There are many myths about nuclear power; one of the more pervasive ones is that the technology always leads to centralization and concentration of wealth and power. There is a different path that is available, proven, but not often taken.
Since 1955, groups of about 100-150 people have been waving the grid good-bye and steaming off to explore some of the world’s most remote regions. Those groups traveled for months at a time traversing tens of thousands of miles in a reasonably comfortable environment with plenty of clean water, air conditioning, frozen/refrigerated food, electric appliances, and atmosphere control equipment. The last was needed because these people were sealed up inside a submarine and often went for weeks without ingesting fresh air.
All of that was made possible because of the incredibly energy dense nature of uranium and the fact that fission does not produce any polluting emissions. That is far better than simply saying that it produced less of a particular greenhouse gas, which is the faint praise that I can give to burning methane – aka natural gas.
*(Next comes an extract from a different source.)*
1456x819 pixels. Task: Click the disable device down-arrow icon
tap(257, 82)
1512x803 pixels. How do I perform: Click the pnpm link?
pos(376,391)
Before the organized campaign began to slow the development of nuclear fission applications, there were dozens of different kinds of reactor designs tried out, some of which were even smaller than the ones powering standard nuclear submarines. The US even built several of these small, experimental reactors in some of the world’s most challenging regions – the Arctic and Antarctic. I have posted a Quicktime version of a video on my website – www.atomicinsights.com – titled Camp Century that shows how a 1500 kwe nuclear power plant was built under the ice in Greenland during a single summer. That plant provided electricity, heat, and comfort to a research station for several years. Similar reactors were built in Alaska and in Antarctica.
Even today, there is a tiny reactor used to propel the NR-1, a 400 ton research submarine that has been involved in such important operations as the recovery of space shuttle debris.
Though it is unlikely that nuclear power plants will be coming to a basement near you any time in the immediate future, it is likely that mini (rather than micro) nuclear power plants will be used to power ships, island nations, Alaskan villages, commercial or industrial parks, office complexes, factories, and other distributed loads that currently depend mainly on diesel engines for their power.
I can make that prediction because I am actively working each day to make it come true. As Alan Kay said – “The best way to predict the future is to invent it.”
Rod Adams – Adams Atomic Engines, Inc. www.atomicengines.com
Thanks to Eric McErlain of the NEI Nuclear Notes blog for the link. As frequent readers might realize, I often get ideas from that blog. Eric and his team do a great job of finding and discussing interesting nuclear news.